As of December 31, 2012, the bank reported total assets of $104.7 million, a 7% increase from $98.0 million as of December 31, 2011. The bank's loan portfolio, net of unearned income, decreased 2% from $60.9 million as of December 1, 2011, to $60.0 million as of December 31, 2012. The portfolio remains diversified with $27.3 million or 45% in Commercial & Industrial Loans to local businesses (including $17.7 million in Owner Occupied Commercial Real Estate Loans), $16.9 million or 28% in Residential Real Estate Loans to investors and $11.3 million or 19% in Commercial Real Estate Loans to investors. The bank has an additional $15.3 million in unfunded loan commitments.

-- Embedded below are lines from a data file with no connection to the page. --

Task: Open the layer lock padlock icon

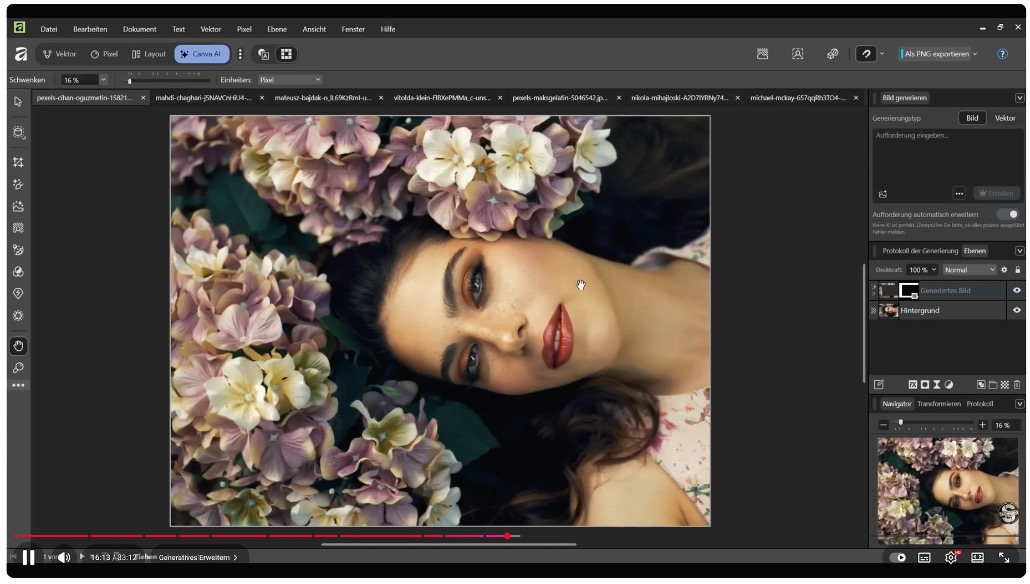Action: coord(1018,270)
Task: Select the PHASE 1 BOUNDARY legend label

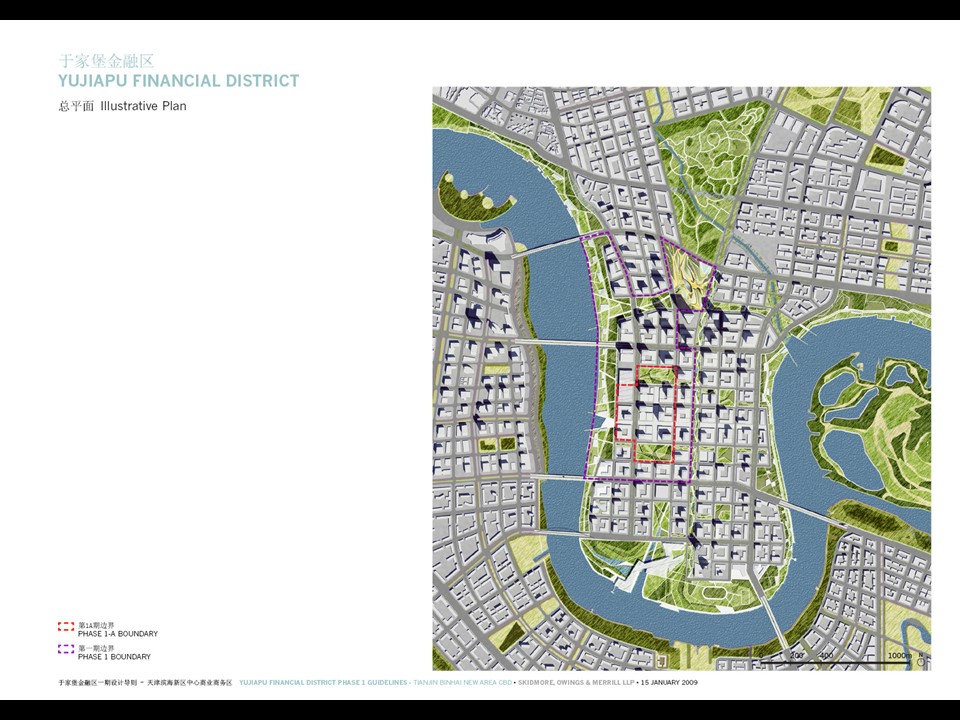Action: [114, 657]
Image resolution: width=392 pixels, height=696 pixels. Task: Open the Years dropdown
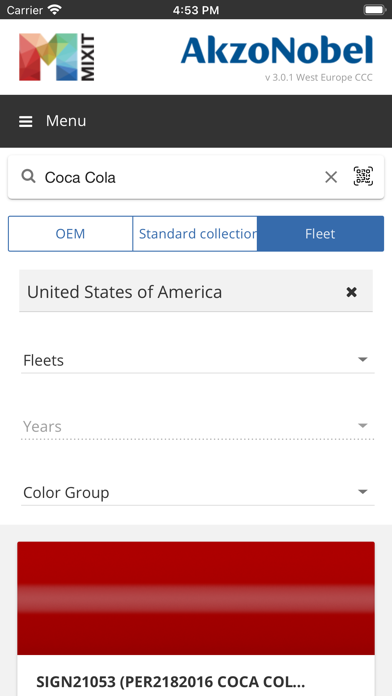pos(198,426)
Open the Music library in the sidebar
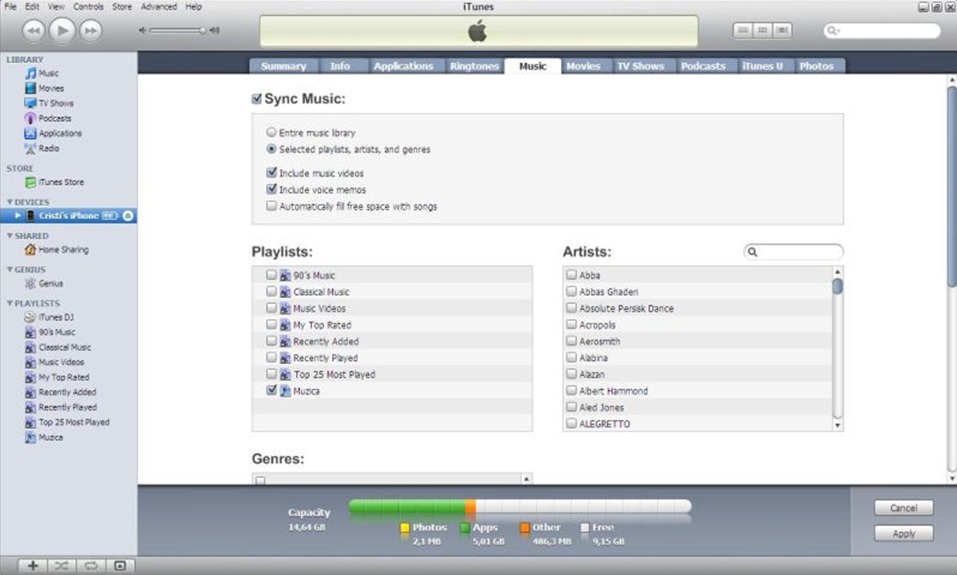 click(x=47, y=73)
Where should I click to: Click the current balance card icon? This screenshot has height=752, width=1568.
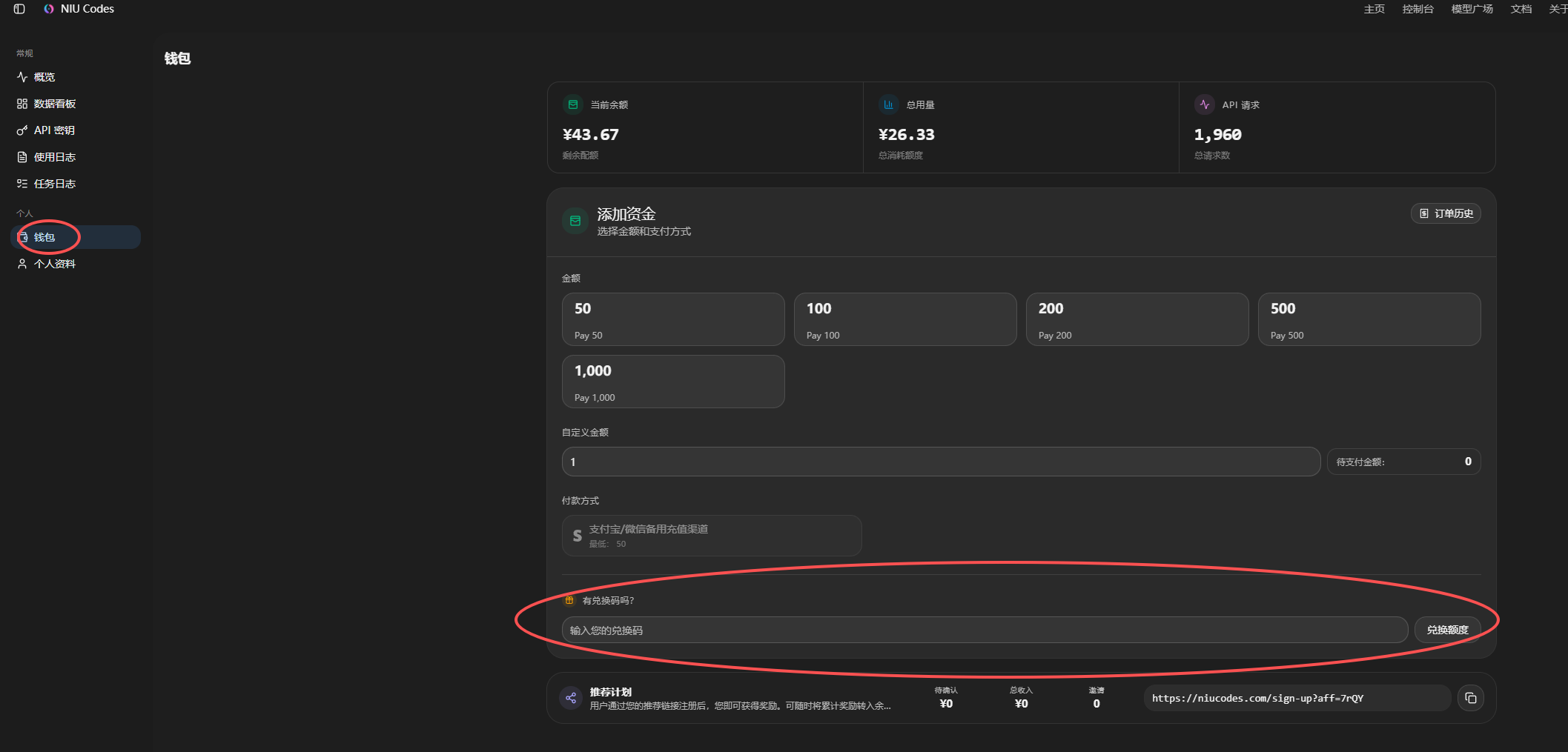pyautogui.click(x=573, y=104)

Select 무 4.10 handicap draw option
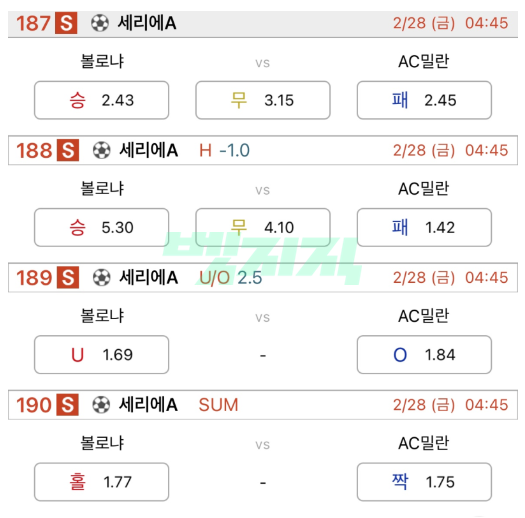point(263,227)
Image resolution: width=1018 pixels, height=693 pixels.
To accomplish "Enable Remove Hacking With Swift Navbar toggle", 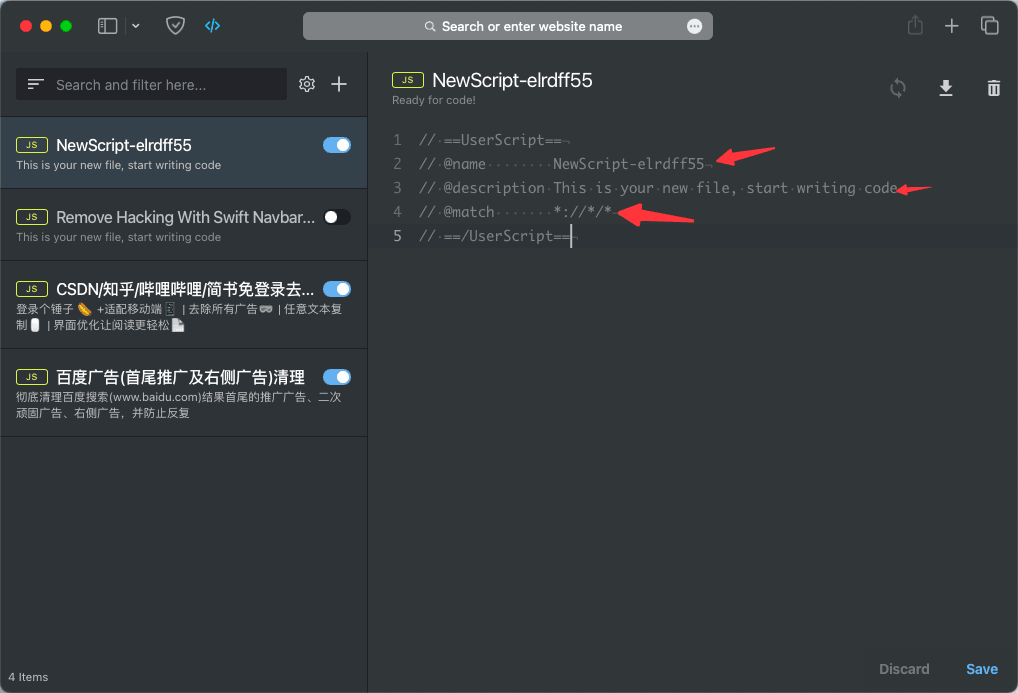I will coord(337,217).
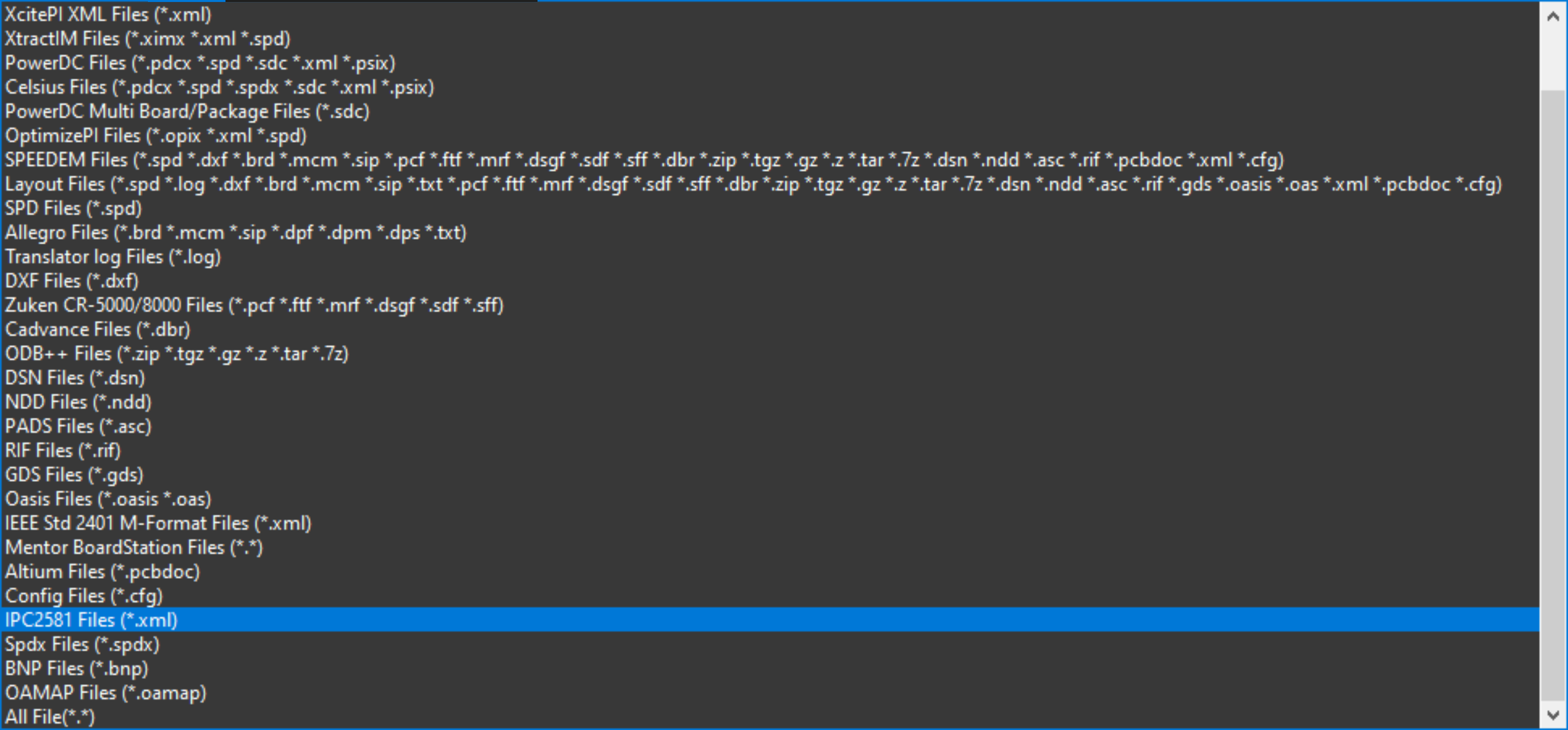Viewport: 1568px width, 730px height.
Task: Choose Mentor BoardStation Files option
Action: coord(134,547)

The bank's overall deposit base has grown 8% in the twelve months ended December 31, 2012, from $76.4 million as of December 31, 2011, to $82.8 million as of December 31, 2012. Non-interest bearing deposits continue to form a substantial part of the deposit base (41%), growing from $27.1 million to $33.7 million as of December 31, 2012. During the same time period interest-bearing deposits decreased from $49.3 million to $49.1 million on December 31, 2012. The bank has no deposits which were sourced through brokers or other wholesale funding sources. 

At December 31, 2012, shareholders' equity was $12.8 million and the bank's total risk-based capital ratio was 19%, significantly exceeding the "well-capitalized" level of 10% prescribed under regulatory requirements. The bank also continues to maintain substantial liquidity positions, retaining significant balances of liquidity as well as available collateralized borrowings and other potential sources of liquidity.

"Margin compression continues to have a significant impact on the core earnings of the bank," commented Jeffrey K. Ball, Chief Executive Officer, "primarily as a result of macro-economic conditions and our asset mix. The current interest rate environment has negatively impacted our loan yields particularly in the underwriting of new and maturing assets. Despite the temptation to accelerate loan growth as a means to preserve net interest income, we have chosen to maintain our underwriting discipline with a consistent focus on relationship banking. Therefore, with our continued growth in non-interest bearing deposits, our asset mix has gone from 60% Net Loans to Total Assets down to 56% Net Loans to Total Assets."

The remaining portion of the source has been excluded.